• ABOUT THIS TASK: Reproduce exactly the lines from the one containing "Viewport: 1370px width, 869px height." through the last line of the records below, both included. Leave out any pictures.

• RECORDS SHOWN:
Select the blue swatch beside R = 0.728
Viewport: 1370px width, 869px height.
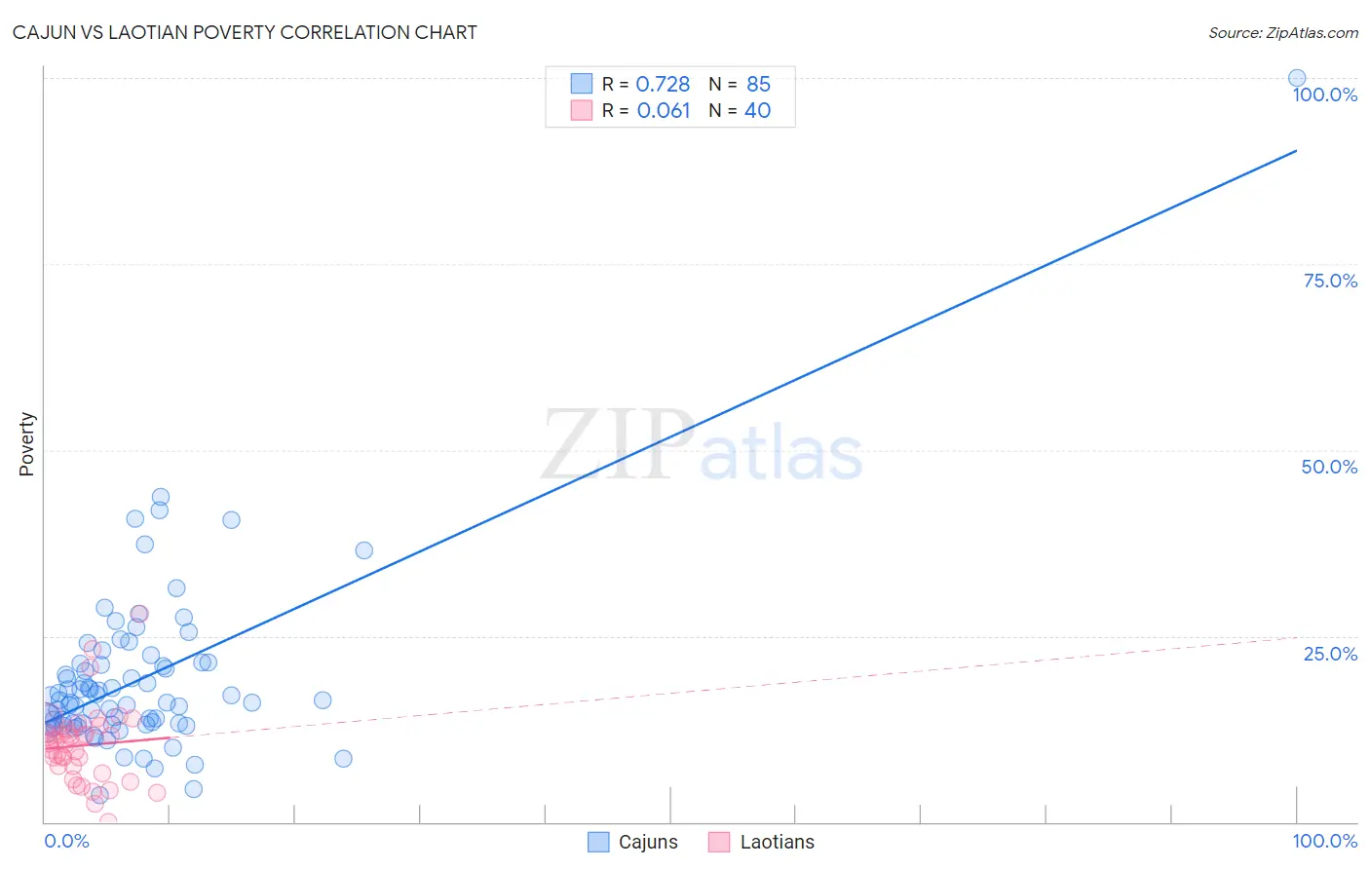[582, 84]
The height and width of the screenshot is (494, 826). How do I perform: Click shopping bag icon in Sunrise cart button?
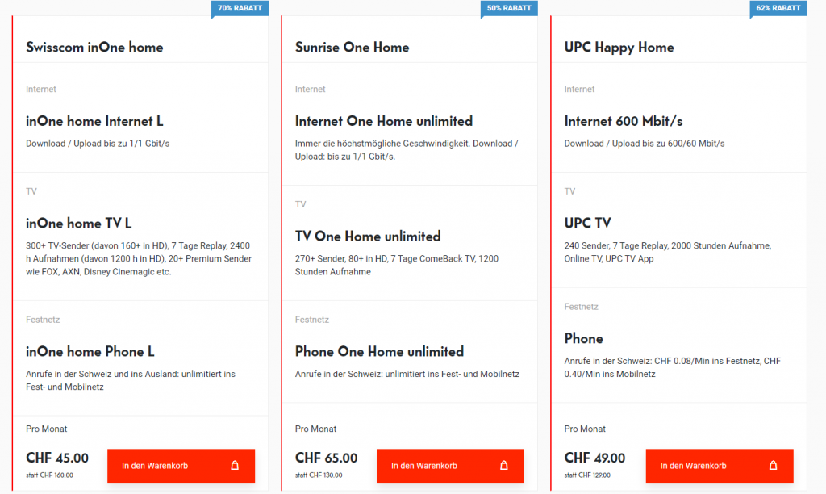pyautogui.click(x=504, y=466)
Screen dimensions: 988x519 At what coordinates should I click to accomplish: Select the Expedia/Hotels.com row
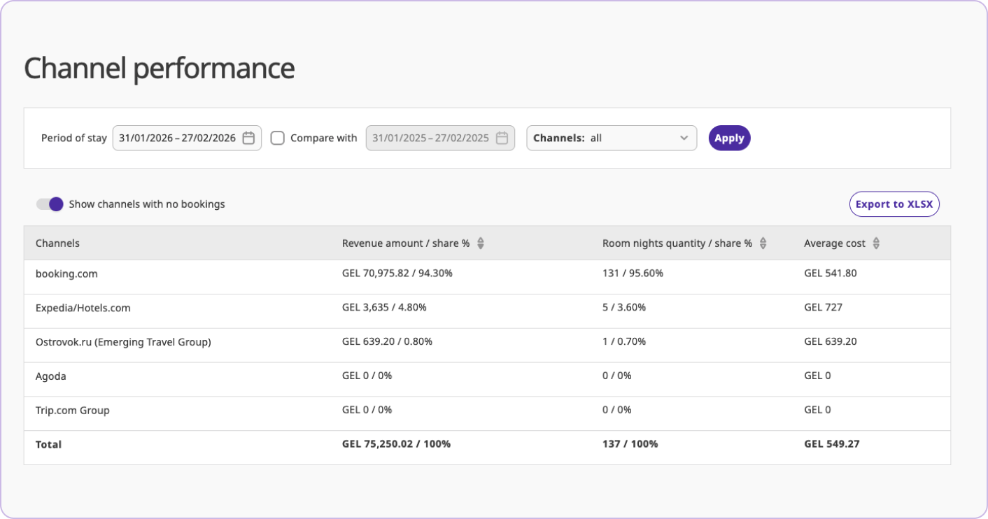pyautogui.click(x=83, y=308)
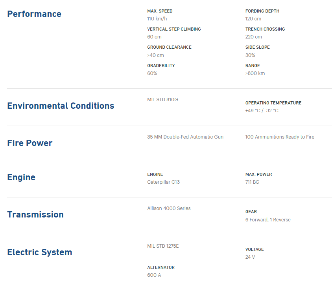The width and height of the screenshot is (332, 285).
Task: Select the OPERATING TEMPERATURE label
Action: (273, 103)
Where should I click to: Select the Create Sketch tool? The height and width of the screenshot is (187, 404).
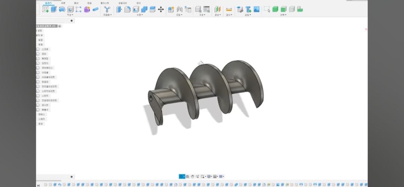[46, 9]
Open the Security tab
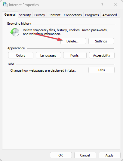This screenshot has height=161, width=123. 25,15
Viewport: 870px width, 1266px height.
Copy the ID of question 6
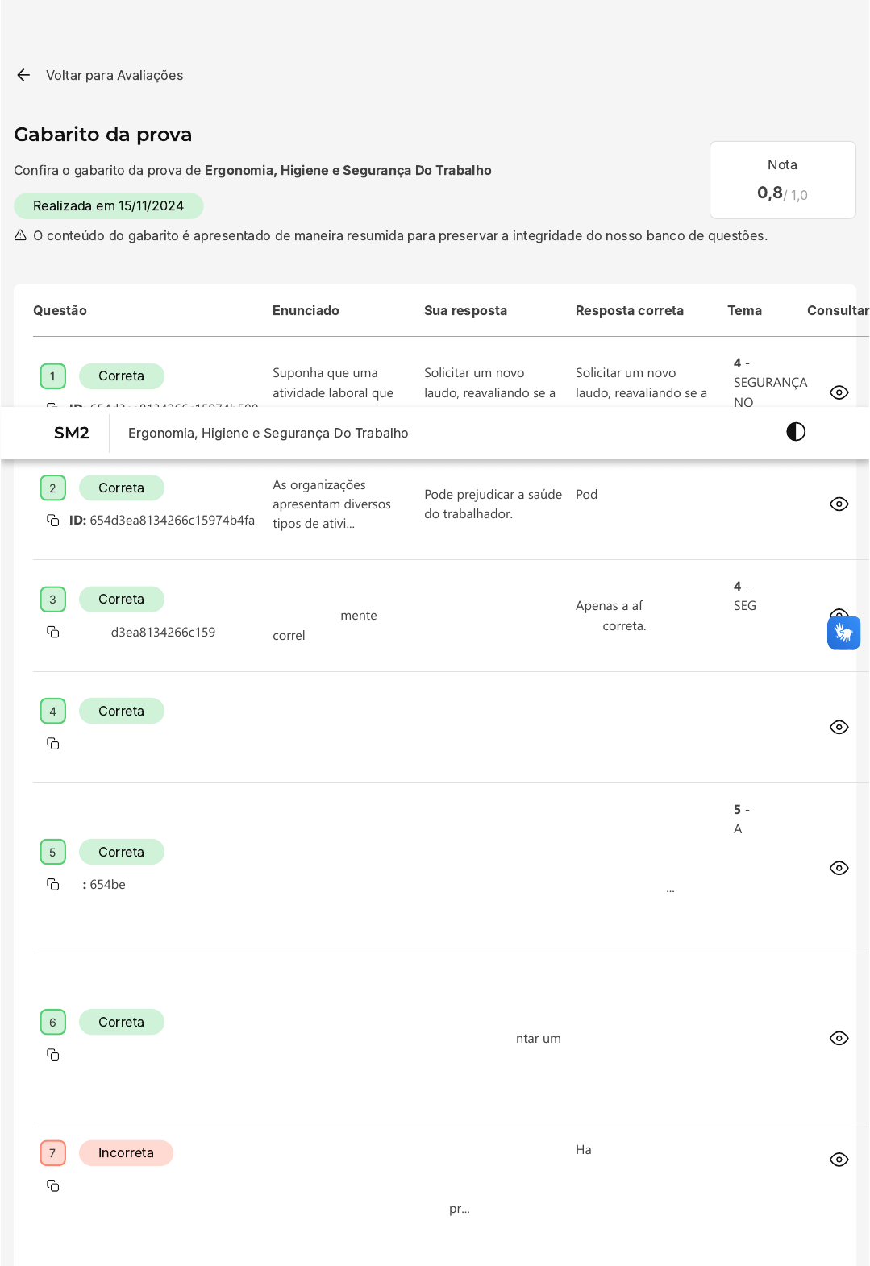53,1055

• WRITTEN SOLUTION:
Viewport: 1370px width, 869px height.
[582, 84]
The height and width of the screenshot is (494, 826). How do I perform: Click shopping bag icon in Sunrise cart button?
pyautogui.click(x=504, y=466)
Screen dimensions: 988x519 At what coordinates should I click to accomplish: Select the Expedia/Hotels.com row
pyautogui.click(x=83, y=308)
The width and height of the screenshot is (332, 285).
Task: Select the OPERATING TEMPERATURE label
Action: (273, 103)
Where should I click to: Select the Create Sketch tool? The height and width of the screenshot is (187, 404).
[46, 9]
Open the Security tab
This screenshot has height=161, width=123. 25,15
Viewport: 870px width, 1266px height.
Copy the ID of question 6
53,1055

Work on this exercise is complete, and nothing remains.